Interpreti: Walter Matthau, Julie Andrews, Tony Curtis, Bob Newhart, Lee Grant
Dove trovarlo: in televisione, di solito su Rete 4, ma solamente a Natale
Tristezza (Walter Matthau) è un uomo solitario e cinico che gestisce una sala di scommesse sportive. Quando un cliente in grave difficoltà gli offre sua figlia come garanzia per un prestito Tristezza accetta e alla morte dell’uomo, non potendosi rivolgere alla polizia, si vede quindi costretto a prendersi cura della bambina…
Fortunatamente questo splendido film viene trasmesso di quando in quando in televisione, soprattutto durante le festività natalizie. Si tratta di un film che si adatta perfettamente all’atmosfera natalizia, pieno com’è di tenerezza e buoni sentimenti. A garantire però la fluidità del racconto c’è un’ottima sceneggiatura piena di grandi dialoghi frizzanti e acuti (se ci si distrae un momento si rischia di perdere una bella battuta). Il cast da solo naturalmente è garanzia di qualità: Walter Matthau ricopre ancora una volta il ruolo di scorbutico brontolone dal cuore d’oro, che nel corso del film si affeziona sempre più alla bimba (Sara Stimson, così dolce da far sciogliere di tenerezza) e rivela il suo lato umano e romantico; Tony Curtis è invece il gangster senza scrupoli Blackie; la mitica Julie Andrews è la bella e risoluta pupa del gangster che alla fine mette a posto tutti quanti; Bob Newhart l’amico fidato con lo sguardo timoroso ma la soluzione sempre in tasca; la bella Lee Grant il giudice nello spassoso processo per l’affidamento della bambina, che rimane senza nome per tutto il film. Da antologia la scazzottata finale sul molo tra Matthau e Curtis.
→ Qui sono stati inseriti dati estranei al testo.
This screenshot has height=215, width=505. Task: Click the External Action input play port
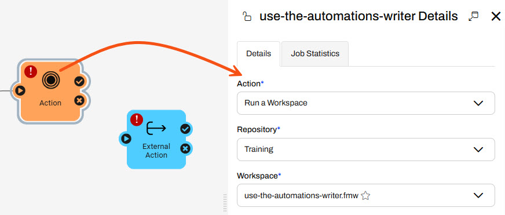click(126, 139)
Si ride, si piange (sfido chiunque a non farlo) e ci si gode un prodotto di gran qualità che offre infinite scene e battute da ricordare, per cui non ci si stanca mai di rivederlo, quando lo trasmettono in tv, Natale dopo Natale…
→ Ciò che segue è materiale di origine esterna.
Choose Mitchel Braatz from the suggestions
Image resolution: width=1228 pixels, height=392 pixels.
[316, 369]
Interpreti: Ryan Reynolds, Mèlanie Laurent, Manuel Garcia Rulfo, Ben Hardy, Adria Arjona, Dave Franco, Corey Hawkins
Dove trovarlo: Netflix
Tutto è iniziato con il numero Uno (Ryan Reynolds), un misterioso milionario che, creduto morto in seguito ad un incidente aereo, ha pensato di poter utilizzare le sue risorse e le sue abilità per correggere alcune storture del mondo, agendo di nascosto e al di fuori della legge per eliminare coloro che ritiene colpevoli di ingiustizie e prevaricazioni imperdonabili. Per raggiungere il suo obiettivo mette insieme una squadra di combattenti, “fantasmi” come lui, ciascuno con una sua abilità specifica e un passato da dimenticare. L’arrivo di Sette (Corey Hawkins), soldato con un forte senso della giustizia e della lealtà, rischia però di far saltare gli equilibri.
Nel pubblicizzare questo film si è deciso di puntare tutto sull’azione, che naturalmente non manca in questo film del veterano dell’action Michael Bay (e se ve lo state chiedendo, sì, certo che esplode tutto), regista di classici del genere come Armageddon e Transformers, ma 6 Underground non è soltanto acrobazie e sparatorie. La prima sequenza, infatti, è un adrenalinico inseguimento in auto (girato in parte in Italia, a Firenze) durante il quale il regista riesce con abilità a presentare tutti i personaggi non solo con le loro abilità specifiche ma proprio come personalità e caratteri. E così dopo qualche minuto di film ci si è già affezionati a questa squadra di giustizieri squinternati e si è vogliosi di seguire il resto delle loro avventure. Il film si segue volentieri dall’inizio alla fine, godendo delle spettacolari acrobazie ma anche con molto divertimento, perché i dialoghi e le situazioni non mancano di umorismo, senza però mai diventare parodia del genere. Action al 100% ma ben fatto, con scene visivamente molto interessanti come quelle del magnete super potente o le diverse sequenze di parkour. Personaggi approfonditi solo quanto basta ma adeguati al tono complessivo e veicolati da un buon cast di attori (anche Ryan Reynolds, attore per cui non provo grande simpatia, offre una prova dignitosa) messi in ombra solo dal magnifico lavoro degli stuntman. Consigliato per gli amanti dell’azione scapicollata mescolata con la giusta dose di sentimenti (la conclusione inaspettata della prima scena è stato per me un colpo inatteso) e di umorismo.